GRI’s Chief Executive, Tim Mohin, testified yesterday (10 July) before the US House Committee on Financial Services, which is considering new corporate reporting requirements for Environmental, Social and Governance (ESG) information.
Addressing members of the Subcommittee on Investor Protection, Entrepreneurship and Capital Markets at a hearing in Washington, DC, Tim Mohin set out why the adoption of independent, multi-stakeholder global ESG standards are critical to inform decision making by corporations and investors, while avoiding unnecessary reporting burdens on business.
The House Committee is hearing testimony from experts in the field on the development of The ESG Disclosure Simplification Act 2019, and other legislative proposals.
Tim Mohin said:“We strongly support The ESG Disclosure Simplification Act. This Bill could change the face of corporate disclosure. Current reporting is focused on short-term financial impacts that exclude key issues such as human rights, diversity and greenhouse gas emissions. By requiring companies to report on longer-term non-financial impacts, the Bill will help companies manage risks while informing investors and other stakeholders.
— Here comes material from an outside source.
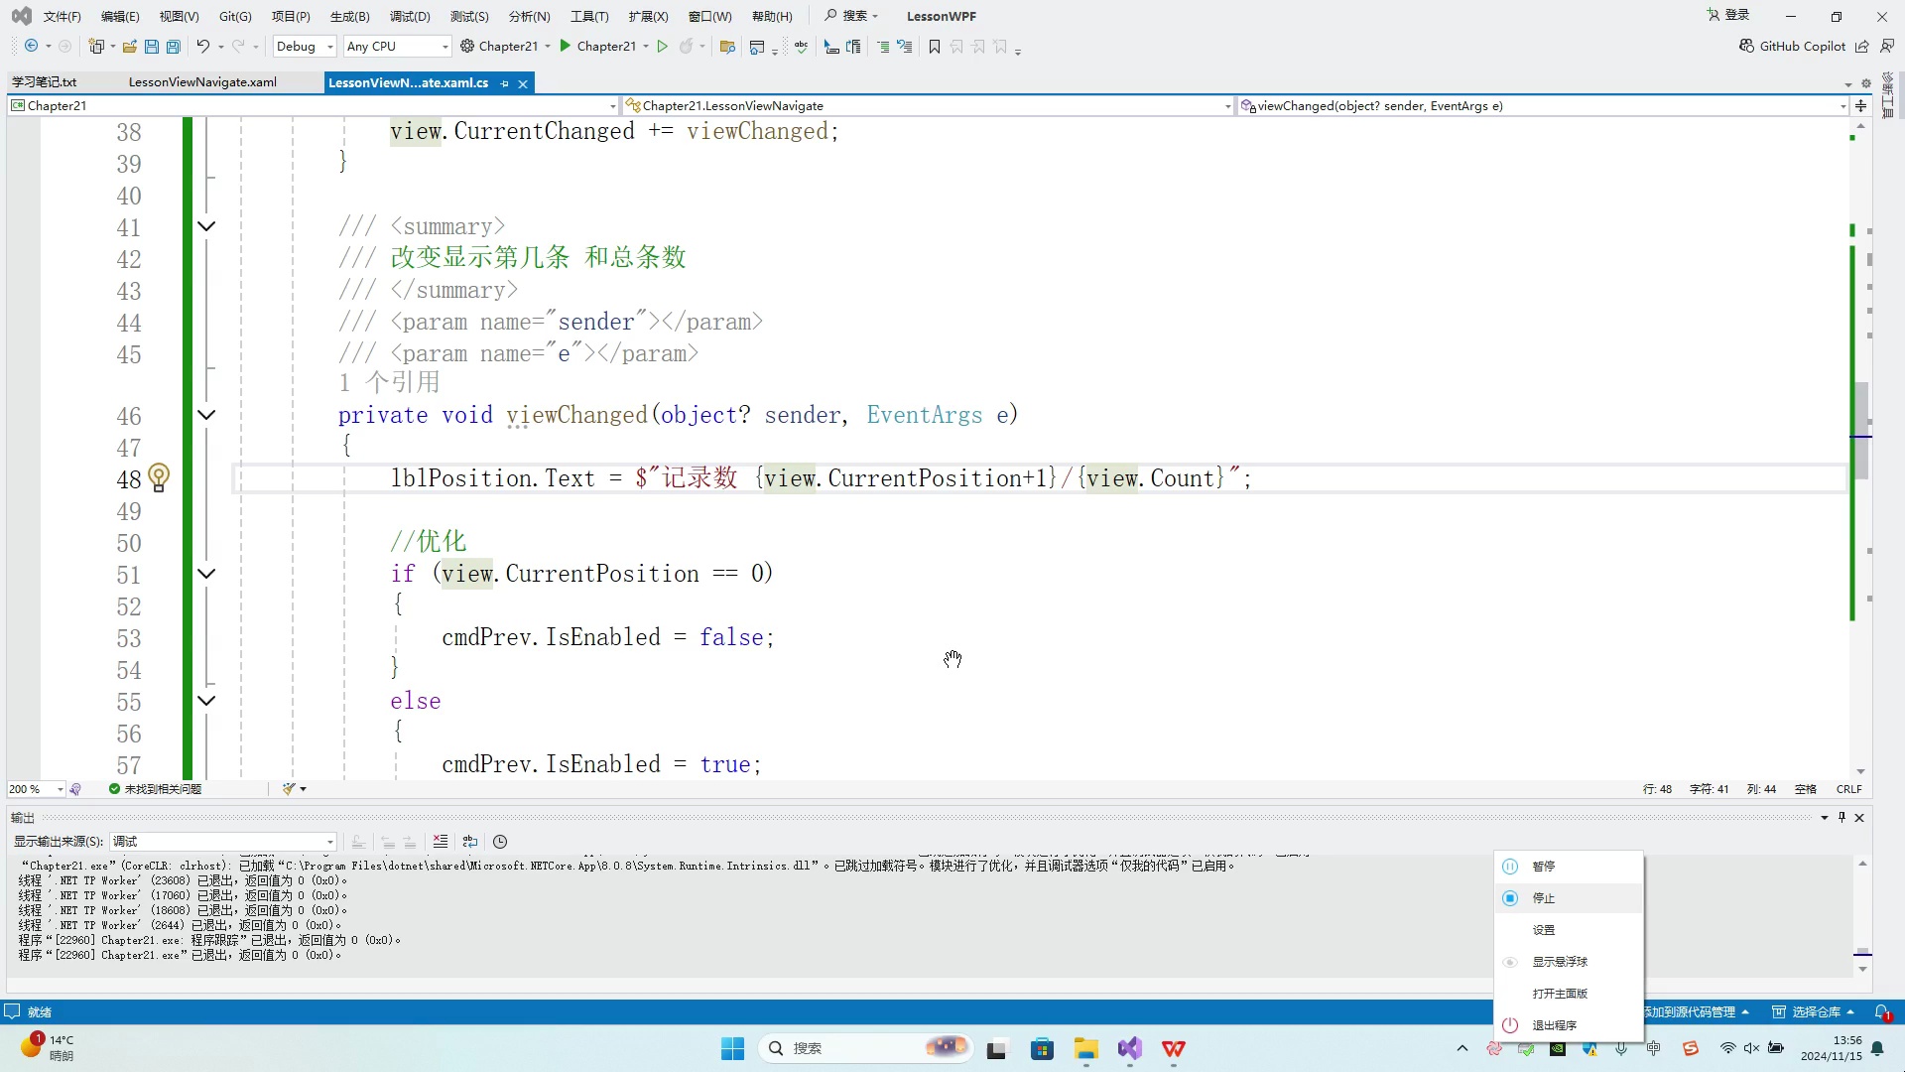Click 退出程序 in the context menu
Screen dimensions: 1905x1072
1555,1024
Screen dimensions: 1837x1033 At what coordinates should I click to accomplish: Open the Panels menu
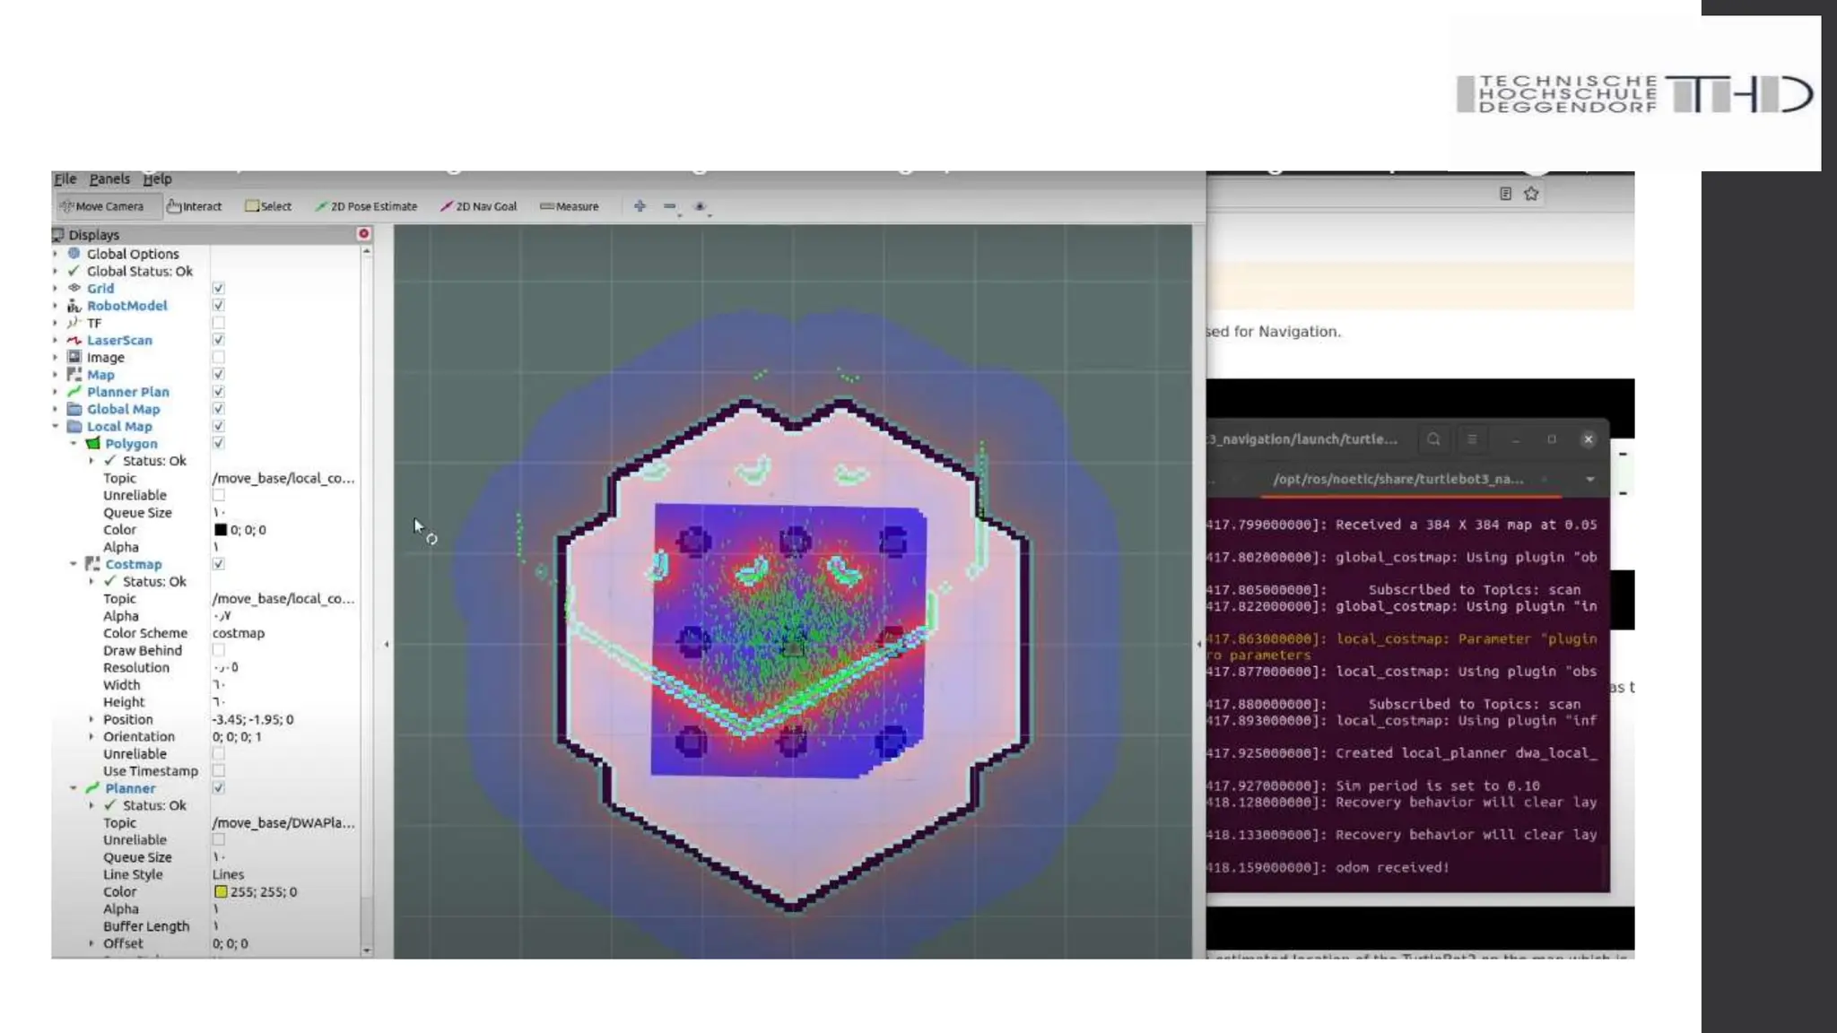click(109, 179)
The Bill framers made a very wise choice to rely on internationally recognized, independent ESG disclosure Standards. This helps create an international common language for ESG information that can facilitate global trade.
As the world’s only independent, multi-stakeholder ESG standard setter, the GRI framework has been adopted by most reporting companies around the world. Because the majority of reporting companies in the US currently use the GRI standards, this Act will not add reporting burden, while encouraging greater transparency and accountability.”